Quote every row below word for word, without changing anything.

:: EXTRACTED DATA ::

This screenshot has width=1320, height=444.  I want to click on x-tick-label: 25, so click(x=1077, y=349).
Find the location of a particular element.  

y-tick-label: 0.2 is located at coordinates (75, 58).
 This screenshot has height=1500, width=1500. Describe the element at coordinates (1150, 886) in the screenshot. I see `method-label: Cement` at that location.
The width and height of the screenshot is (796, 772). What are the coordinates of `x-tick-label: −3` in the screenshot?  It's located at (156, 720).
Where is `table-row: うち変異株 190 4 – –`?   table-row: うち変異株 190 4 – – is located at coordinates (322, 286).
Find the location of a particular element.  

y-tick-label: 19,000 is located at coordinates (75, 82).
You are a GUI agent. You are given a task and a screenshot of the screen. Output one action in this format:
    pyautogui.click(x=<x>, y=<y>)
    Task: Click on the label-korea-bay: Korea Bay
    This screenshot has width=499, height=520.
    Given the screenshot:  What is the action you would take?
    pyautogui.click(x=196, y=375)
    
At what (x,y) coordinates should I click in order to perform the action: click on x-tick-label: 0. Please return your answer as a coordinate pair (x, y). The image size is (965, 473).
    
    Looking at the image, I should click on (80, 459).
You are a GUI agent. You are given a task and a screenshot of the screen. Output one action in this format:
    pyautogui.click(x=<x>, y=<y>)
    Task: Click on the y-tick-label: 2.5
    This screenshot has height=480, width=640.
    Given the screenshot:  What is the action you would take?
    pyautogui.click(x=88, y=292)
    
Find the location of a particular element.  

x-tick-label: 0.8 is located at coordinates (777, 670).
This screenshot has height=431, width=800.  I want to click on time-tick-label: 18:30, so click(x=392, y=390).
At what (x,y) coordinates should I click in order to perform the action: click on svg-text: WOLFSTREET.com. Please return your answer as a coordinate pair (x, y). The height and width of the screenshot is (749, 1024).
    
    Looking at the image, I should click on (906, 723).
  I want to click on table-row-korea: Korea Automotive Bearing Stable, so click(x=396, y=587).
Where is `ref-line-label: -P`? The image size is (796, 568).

:::

**EXERCISE RESULT:**
This screenshot has width=1320, height=444.  I want to click on x-tick-label: 25, so click(x=1077, y=349).
Find the location of a particular element.  

y-tick-label: 0.2 is located at coordinates (75, 58).
 This screenshot has height=1500, width=1500. Describe the element at coordinates (1150, 886) in the screenshot. I see `method-label: Cement` at that location.
The width and height of the screenshot is (796, 772). What are the coordinates of `x-tick-label: −3` in the screenshot?  It's located at (156, 720).
Where is `table-row: うち変異株 190 4 – –`?   table-row: うち変異株 190 4 – – is located at coordinates (322, 286).
Find the location of a particular element.  

y-tick-label: 19,000 is located at coordinates (75, 82).
You are a GUI agent. You are given a task and a screenshot of the screen. Output one action in this format:
    pyautogui.click(x=<x>, y=<y>)
    Task: Click on the label-korea-bay: Korea Bay
    This screenshot has width=499, height=520.
    Given the screenshot:  What is the action you would take?
    pyautogui.click(x=196, y=375)
    
At what (x,y) coordinates should I click in order to perform the action: click on x-tick-label: 0. Please return your answer as a coordinate pair (x, y). The image size is (965, 473).
    
    Looking at the image, I should click on (80, 459).
You are a GUI agent. You are given a task and a screenshot of the screen. Output one action in this format:
    pyautogui.click(x=<x>, y=<y>)
    Task: Click on the y-tick-label: 2.5
    This screenshot has height=480, width=640.
    Given the screenshot:  What is the action you would take?
    pyautogui.click(x=88, y=292)
    
Find the location of a particular element.  

x-tick-label: 0.8 is located at coordinates (777, 670).
This screenshot has height=431, width=800.  I want to click on time-tick-label: 18:30, so click(x=392, y=390).
At what (x,y) coordinates should I click in order to perform the action: click on svg-text: WOLFSTREET.com. Please return your answer as a coordinate pair (x, y). The height and width of the screenshot is (749, 1024).
    
    Looking at the image, I should click on (906, 723).
  I want to click on table-row-korea: Korea Automotive Bearing Stable, so click(x=396, y=587).
Where is `ref-line-label: -P`? The image size is (796, 568).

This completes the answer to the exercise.